# [CD-ROM]Problème d'accès suite au passage à la libata-Résolu

## Tanki

Bonjour !

je viens vers vous car je fais face à un problème que je suis incapable de résoudre par moi même après plusieurs journées à chercher des soluces à droite et à gauche sur le net.

La semaine dernière, j'ai décidé de passer mon noyau en libata, pour avoir quelque chose de moderne, auparavant, la détection, gravure et lecture de CD/DVD marchait très bien, mais j'ai décidé de migrer et depuis je n'ai plus rien.

Je soupçonne un problème de règles udev, ou un soucis au niveau de hal, et cela m'empeche de lire des DVD sur ma machine par exemple.

je ne sais trop quelles informations vous donner, alors pouvez vous me guider dans ce labyrinthe ?

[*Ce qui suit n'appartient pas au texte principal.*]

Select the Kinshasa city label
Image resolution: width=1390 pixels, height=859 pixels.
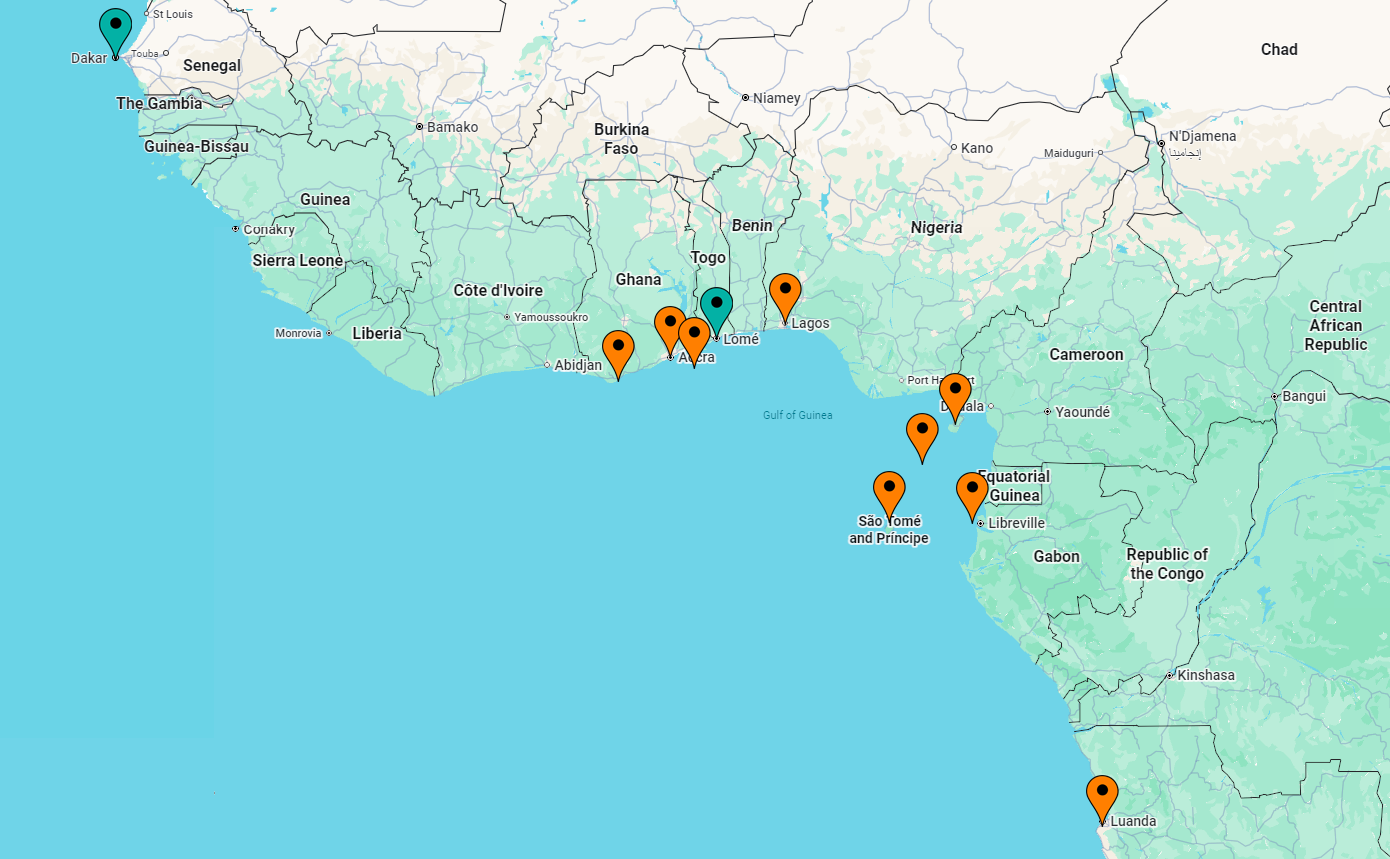[x=1205, y=676]
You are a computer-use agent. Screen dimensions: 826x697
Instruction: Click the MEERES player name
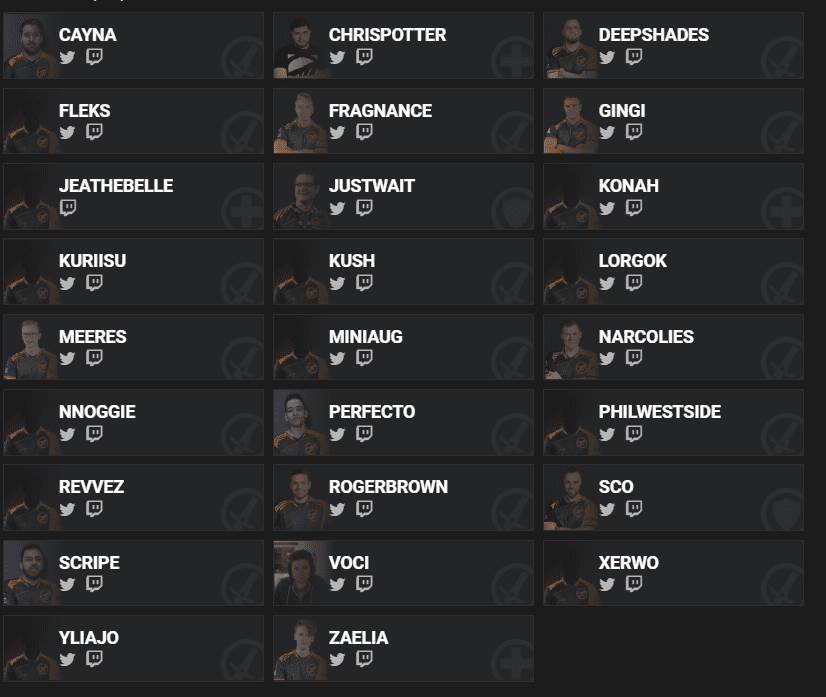click(x=93, y=337)
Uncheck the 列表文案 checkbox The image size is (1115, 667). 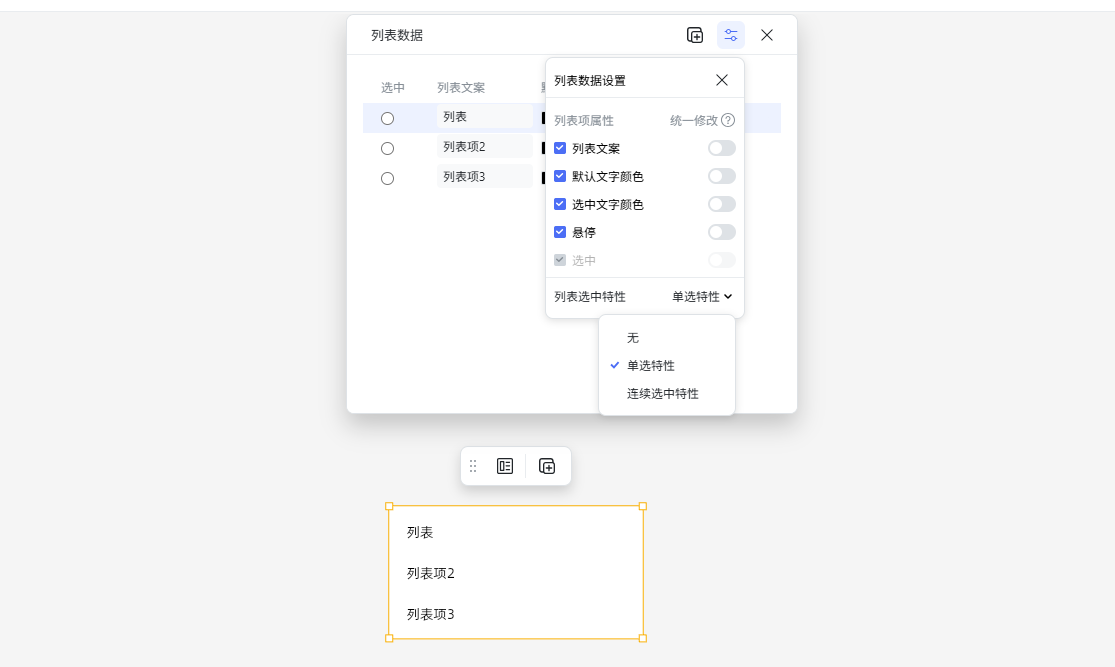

il va de soi que j'ai suivi le topic dans la sous section trucs et astuces pour le passage en libata intégrale, mais même en le lisant dans tous les sens je n'arrive pas à comprendre ou cela peut merder.

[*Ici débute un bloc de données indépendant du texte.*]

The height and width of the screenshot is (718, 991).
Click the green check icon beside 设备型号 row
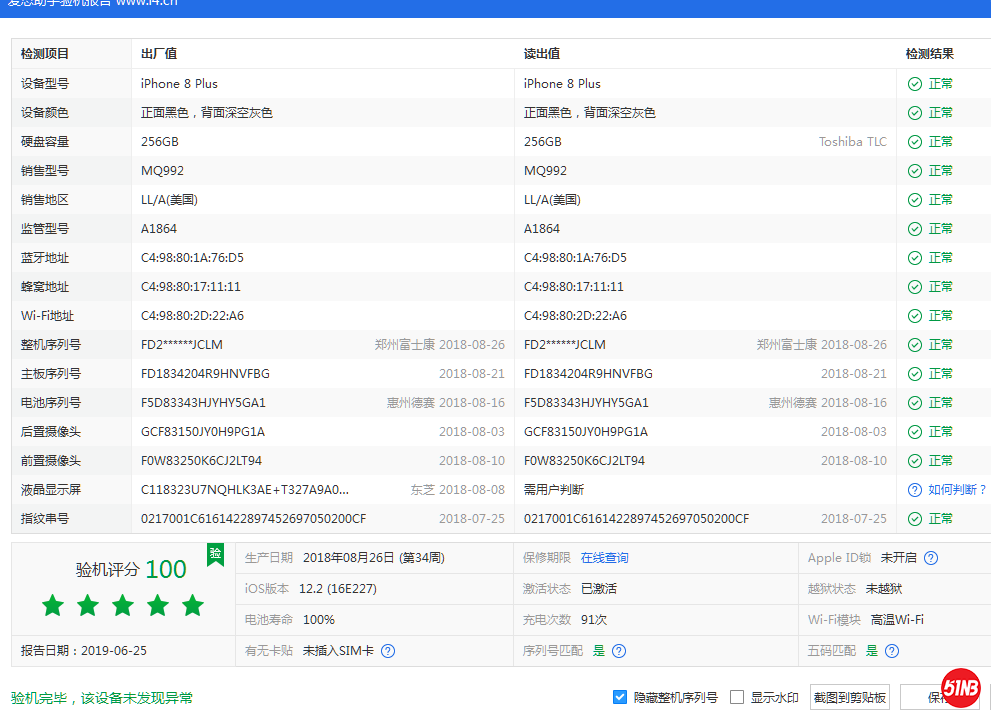[x=914, y=84]
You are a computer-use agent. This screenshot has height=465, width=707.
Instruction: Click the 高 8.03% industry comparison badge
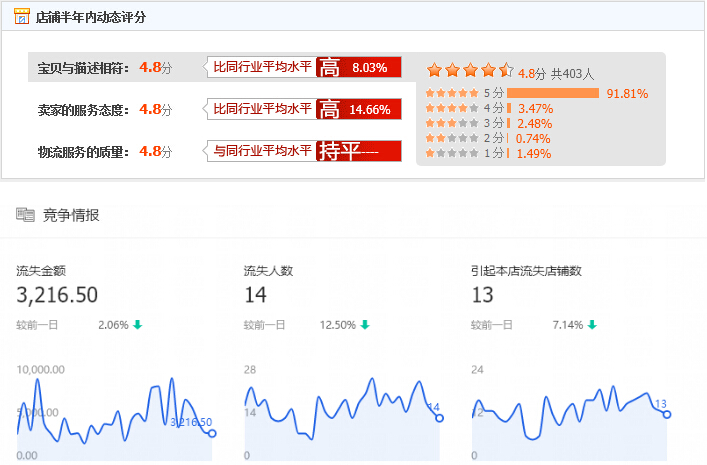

je vous remercie par avance de toute l'aide que vous pourrez m'apporter   :Very Happy: 

----------

## babykart

Hello,

premièrement es-tu sûr d'avoir compilé le support SCSI CDROM :

```
Device Drivers  --->

  SCSI device support  --->

    <*> SCSI CDROM support

    [*]   Enable vendor-specific extensions (for SCSI CDROM)

    <*> SCSI generic support
```

Si oui alors ton lecteur/graveur devrait apparaître en /dev/sr0 ...

----------

## Tanki

oui le module est en dur dans le noyau et /dev/sr0 apparait bien

j'irai meme jusqu'a faire la supposition qu'il manque des liens symbolique genre /dev/cdrom, /dev/cdrw, /dev/dvd etc...

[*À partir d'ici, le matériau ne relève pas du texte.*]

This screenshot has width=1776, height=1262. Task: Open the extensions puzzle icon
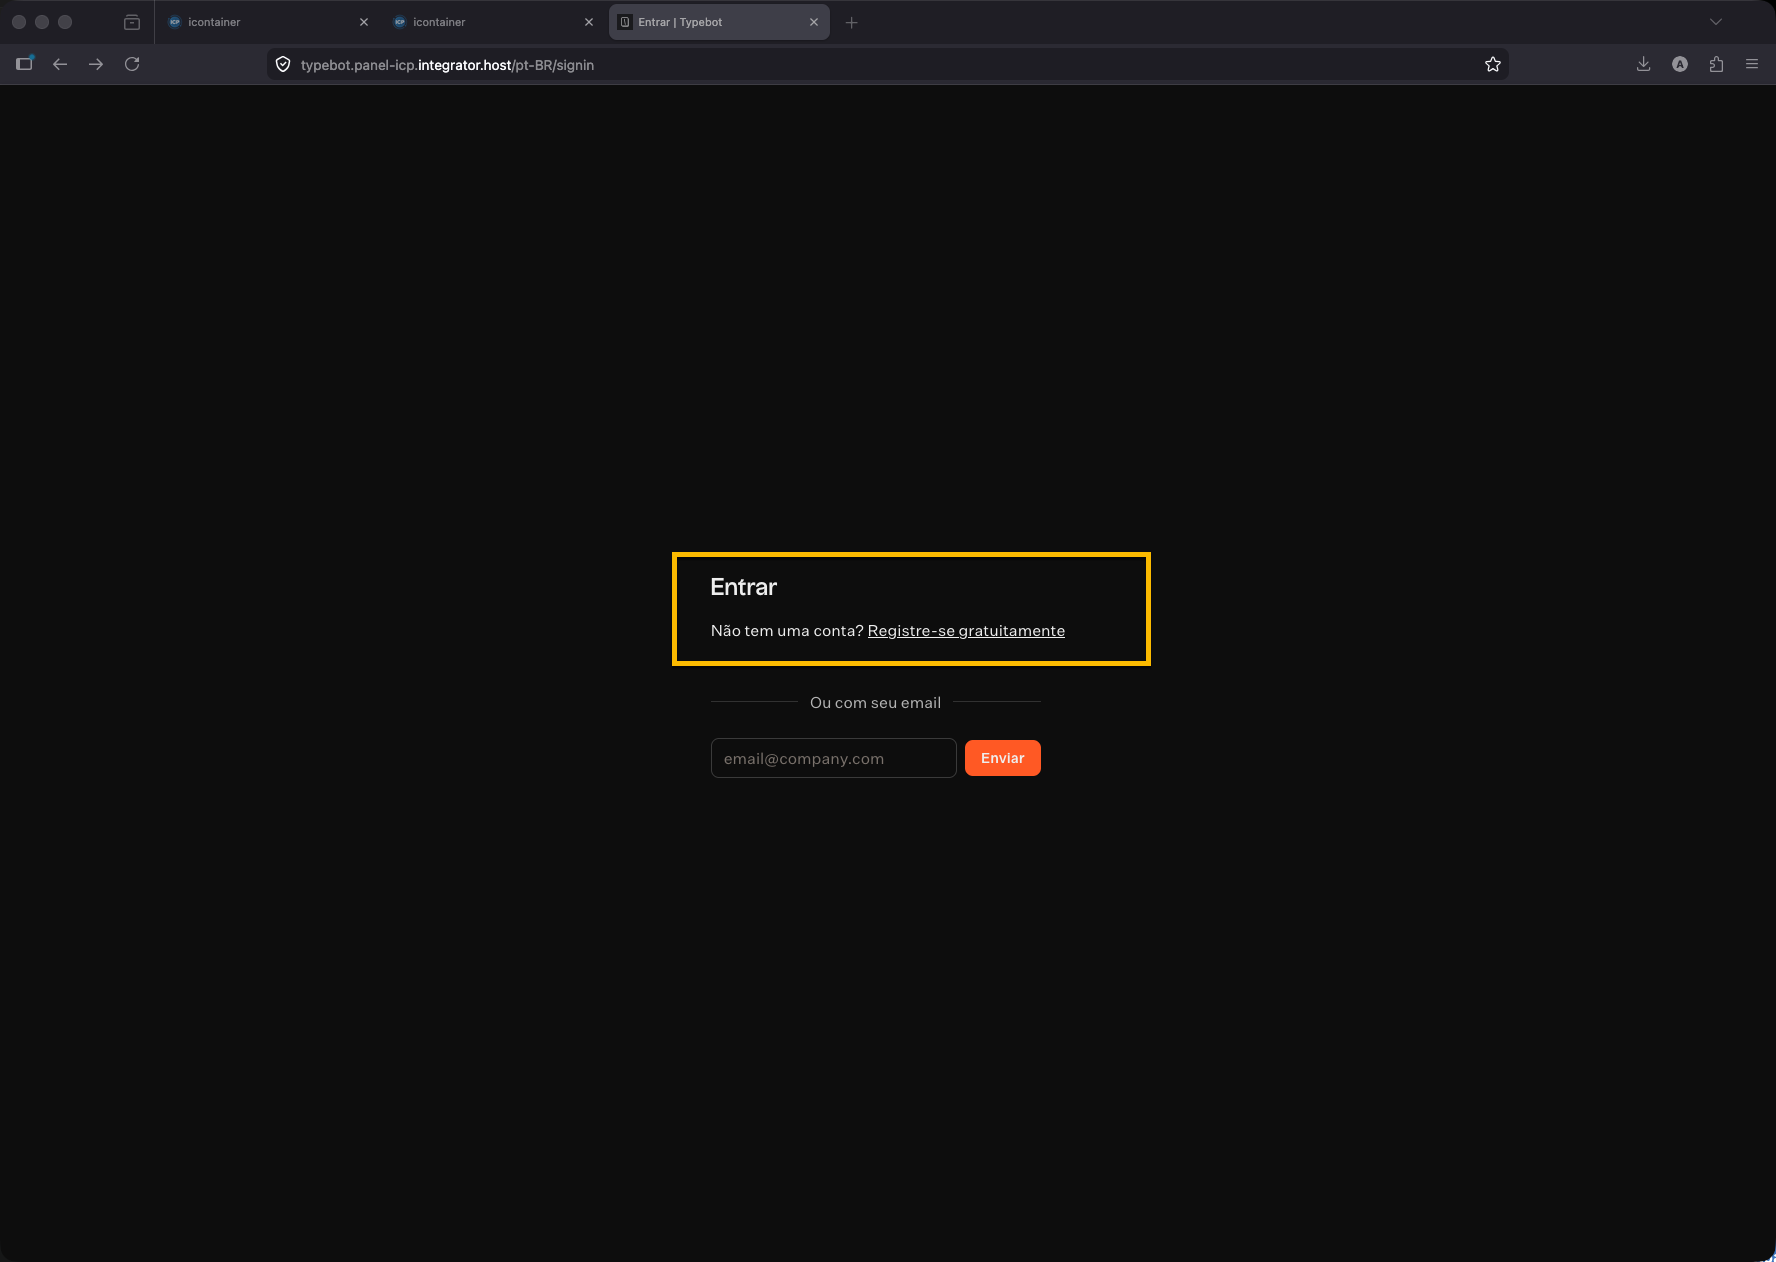click(x=1716, y=64)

je viens de vérifier et effectivement il me fait des trucs comme ça : 

```

tanki@mozafoka / $ ls -la /dev/dvd2

lrwxrwxrwx 1 root root 3 mars  17 12:09 /dev/dvd2 -> sr0

```

tout est en /dev/xxx2

c'est une règle udev alors c'est ça ?

[edit]

```

[*]   Enable vendor-specific extensions (for SCSI CDROM) 

```

est ce vraiment nécessaire ?

----------

## guilc

 *Tanki wrote:*   

> tout est en /dev/xxx2
> 
> c'est une règle udev alors c'est ça ?

 

rm /etc/udev/rules.d/70-persistent-cd.rules

----------

## Tanki

 *guilc wrote:*   

>  *Tanki wrote:*   tout est en /dev/xxx2
> 
> c'est une règle udev alors c'est ça ? 
> 
> rm /etc/udev/rules.d/70-persistent-cd.rules

 

j'ai éditer mon fichier (plutot que de le supprimer)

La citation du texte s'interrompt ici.